The majority of men who are high-level drinkers, per guidelines of the National Institute on Alcohol Abuse and Alcoholism (NIAAA), do not abuse their spouses. However, the World Health Organization reports that, “Studies of intimate partner violence routinely identify recent consumption of alcohol by perpetrators.”

A team of scientists from the University of Tennessee studied the behaviors of men over a 90-day period. They compared the incidence of physical, psychological and sexual aggression and the use of alcohol and the use of cannabis.

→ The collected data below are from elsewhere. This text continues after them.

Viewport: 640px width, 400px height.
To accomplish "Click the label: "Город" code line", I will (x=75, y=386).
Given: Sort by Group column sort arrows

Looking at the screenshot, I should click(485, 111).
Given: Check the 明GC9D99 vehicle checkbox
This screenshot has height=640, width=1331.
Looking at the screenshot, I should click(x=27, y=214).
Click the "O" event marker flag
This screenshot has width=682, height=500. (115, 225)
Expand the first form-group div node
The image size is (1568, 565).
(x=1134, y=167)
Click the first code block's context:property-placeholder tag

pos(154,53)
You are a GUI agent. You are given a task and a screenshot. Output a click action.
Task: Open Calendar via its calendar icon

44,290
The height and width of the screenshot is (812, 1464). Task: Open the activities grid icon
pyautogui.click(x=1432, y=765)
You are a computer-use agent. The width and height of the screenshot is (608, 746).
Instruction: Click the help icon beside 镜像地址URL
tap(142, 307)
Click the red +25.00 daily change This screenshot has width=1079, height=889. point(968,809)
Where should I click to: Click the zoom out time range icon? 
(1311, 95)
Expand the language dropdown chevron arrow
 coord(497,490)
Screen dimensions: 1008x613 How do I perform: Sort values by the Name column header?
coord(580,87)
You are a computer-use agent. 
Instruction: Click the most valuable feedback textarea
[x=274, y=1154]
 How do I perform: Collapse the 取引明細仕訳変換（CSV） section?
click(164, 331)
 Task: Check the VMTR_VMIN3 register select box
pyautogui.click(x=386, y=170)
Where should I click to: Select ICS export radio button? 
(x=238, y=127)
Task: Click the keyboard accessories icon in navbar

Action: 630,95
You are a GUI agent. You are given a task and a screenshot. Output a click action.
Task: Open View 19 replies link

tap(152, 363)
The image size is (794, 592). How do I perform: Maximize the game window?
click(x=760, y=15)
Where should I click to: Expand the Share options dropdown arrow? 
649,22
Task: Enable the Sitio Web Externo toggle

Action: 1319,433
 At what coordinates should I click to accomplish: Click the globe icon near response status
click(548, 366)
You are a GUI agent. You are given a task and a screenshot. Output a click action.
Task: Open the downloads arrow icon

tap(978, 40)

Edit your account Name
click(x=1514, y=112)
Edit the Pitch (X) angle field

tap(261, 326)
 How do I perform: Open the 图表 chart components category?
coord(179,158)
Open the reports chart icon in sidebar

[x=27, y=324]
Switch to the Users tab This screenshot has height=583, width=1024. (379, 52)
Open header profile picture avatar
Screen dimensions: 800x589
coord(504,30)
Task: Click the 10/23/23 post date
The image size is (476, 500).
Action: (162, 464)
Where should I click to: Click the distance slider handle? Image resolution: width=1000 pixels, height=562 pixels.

They were clear in their findings:

“On any alcohol use days, heavy alcohol use days (5 or more standard drinks), and as the number of drinks increased on a given day, the odds of physical and sexual aggression perpetration increased. The odds of psychological aggression increased on heavy alcohol use days only. Marijuana use days did not increase the odds of any type of aggression.” – RC Shorey

These findings may not surprise anyone with experience with both alcohol and cannabis. The last thing most people using cannabis want to do is fight or be aggressive. The same cannot be said of alcohol. 

In advance of alcohol prohibition, nearly 150 years ago the Woman’s Christian Temperance Union (WCTU) campaigned not just against the widespread consumption of alcohol. The movement also spoke out against the domestic violence that too often accompanied it. Sadly, it was the first time in America that it had been widely considered a social justice issue.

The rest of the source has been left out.